### Texto fuente:

Cuando la tragedia es un motivo para aprender en la vida y valorar todo lo que tenemos.

Ayer, cuando me enteré de la noticia del accidente del bus escolar, mi corazón se partió. No hallaba la forma de llegar lo más rápido posible a mi casa para abrazar a esos hijos míos que cada noche esperan mi llegada.

Apenas Daniel me abrió la puerta, me abalancé a abrazarlo, a besarlo y a decirle cuánto, pero cuánto lo amaba. Él me miró con su carita triste y me dijo: «Mami, no gané».

Había jugado un partido de microfútbol y a sus tres años, el no haber podido siquiera darle una patada a la pelota, le representó una pérdida. Me sonreí y le dije que eso no era perder, que eso era vivir. Y pensé entonces en quienes esa tarde habían perdido hasta el motivo para seguir viviendo, quienes perdieron quizás, lo único que les quedaba en la vida.

### Objetivos:
1. Transcribe del relato el fragmento que comienza en las palabras "Cuando la tragedia" y termina después de "esperan mi llegada.".
2. En el relato, la oración que empieza con "Apenas Daniel me abrió la puerta" enumera lo que se hizo al abrir la puerta. Escribe todas esas acciones.
3. Continúa el relato sobre el accidente del bus escolar a partir de su última oración.

### Lista de registros:
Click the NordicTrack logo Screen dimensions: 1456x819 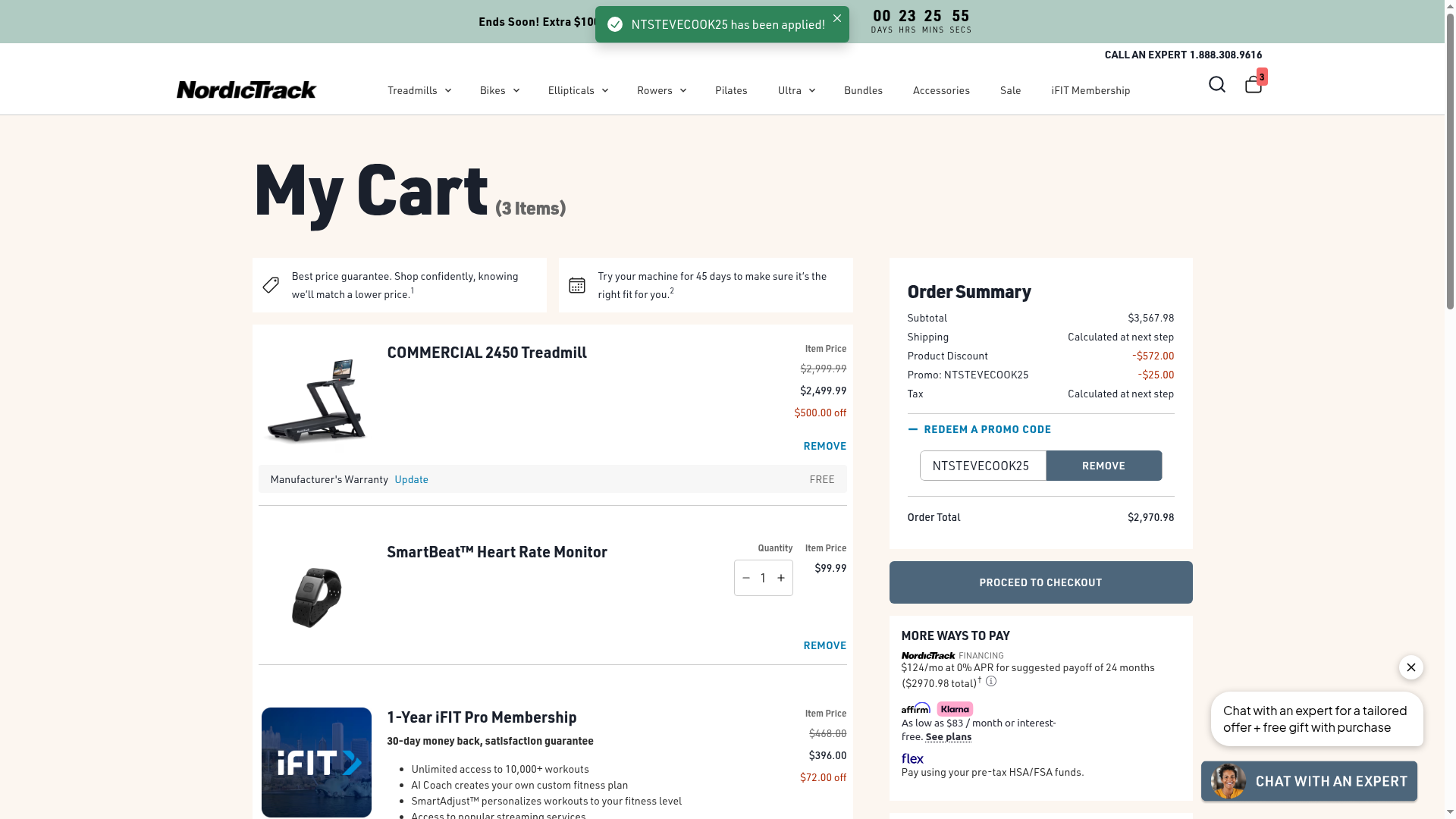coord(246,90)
---
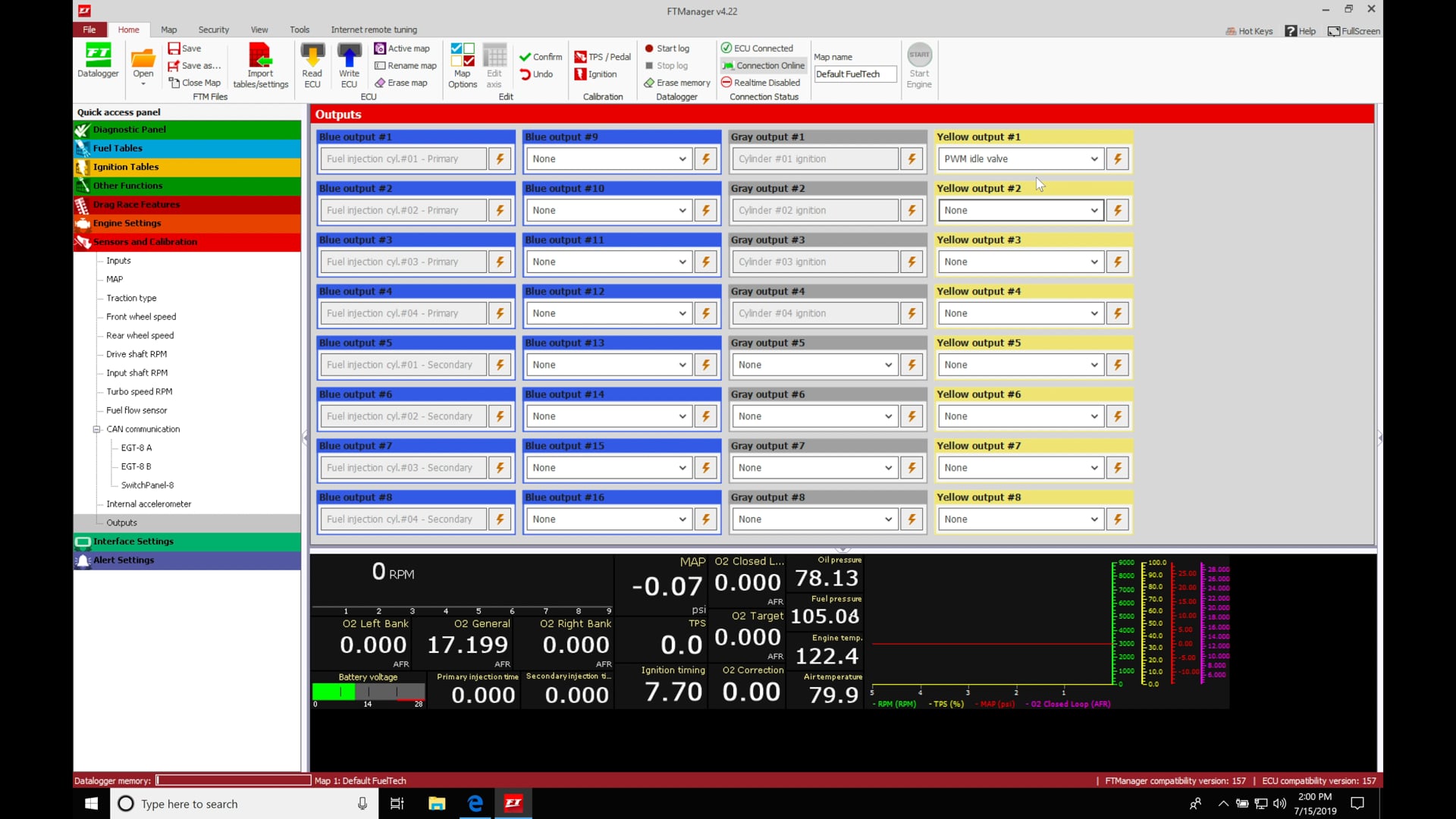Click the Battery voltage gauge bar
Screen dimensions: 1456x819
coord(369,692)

### Respuestas dadas:
1.
Cuando la tragedia es un motivo para aprender en la vida y valorar todo lo que tenemos.

Ayer, cuando me enteré de la noticia del accidente del bus escolar, mi corazón se partió. No hallaba la forma de llegar lo más rápido posible a mi casa para abrazar a esos hijos míos que cada noche esperan mi llegada.

2. abrazarlo, besarlo y decirle cuánto, pero cuánto lo amaba

3.
Me solidarizo profundamente, como mujer y mamá, con todas las mamás que ayer perdieron a sus hijos. Me puse en su piel y me pregunté ¿cuántas de ellas no los besaron esa mañana, cuántas otras ni siquiera se levantaron a despedirlos, ¿cuántas los regañaron por no bañarse o vestirse con prontitud y ¿cuántas más los sermonearon por no llevar las tareas completas o los zapatos sin embolar? Lo que pasó ayer a esas madres y padres de esa veintena de niños inocentes, es una enseñanza para miles de padres que estamos perdidos, inconscientes de lo que significa la vida; la vida plena, la vida que merece ser vivida, una vida de amor, de familia, de armonía, de respeto, de aceptación, de abrazos, de besos, de palabras dulces y cariñosas para todos a quienes amamos.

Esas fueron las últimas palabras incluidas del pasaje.